I literally have my slide rule from high school 57-61 in the drawer next to my left hand. And now that you mentioned it I wonder if I should start a thread about who has the oldest physical whatever still with them. My slide rule might be up there??? Just wunderin’.
I still have a slide rule but it is from 1966 and is plastic.
I probably have the oldest calculator. I am pretty sure it was from 1974. It was a Sears but identical except for color to a Rockwell.
It has some scientific functions but the best thing is the beautiful green lcd display. It takes 4 AA batteries and they last a long time since I only use it to balance my checkbook.

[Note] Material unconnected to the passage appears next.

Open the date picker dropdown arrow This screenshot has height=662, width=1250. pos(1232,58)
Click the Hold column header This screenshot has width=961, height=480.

Did I mention that beautiful large green lcd display?
When I took Geometry as a high school sophomore in 1969, I was given a slide rule and the CRC book on math formulas and algorithms, both donated by CRC. I think I still have the slide rule around someplace.
I no longer have my college slide rule (72-76). I’ve got my dad’s somewhere (62 maybe).
My Physicist husband just sold his ‘60s slide rule on Ebay yesterday. He’d seen one that sold for $700 last week. He didn’t get quite that much.
My husband’s slide rule is older than yours! And he has all of his old books (UC Berkeley and Northwestern U) which he presses on the grandchildren and casual students that he encounters. One of his math books he considers the finest ever written.
Regarding the cartoon — that really happened to him with an unexpected quiz. I believe he’d had the flu and had missed a class. He still got an A, much to his surprise.
I still have my slide rule. It is a Sun Hemmi Chemical Engineers slide rule. Paid $16 HK dollars ($2.50 in 1960)when I was in Hong Kong. Had to get permission from profs to use it on exams because the back side had temperature and pressure conversions plus atomic weights.
I started to say something, realized that you wrote 57-61 and thought better of it.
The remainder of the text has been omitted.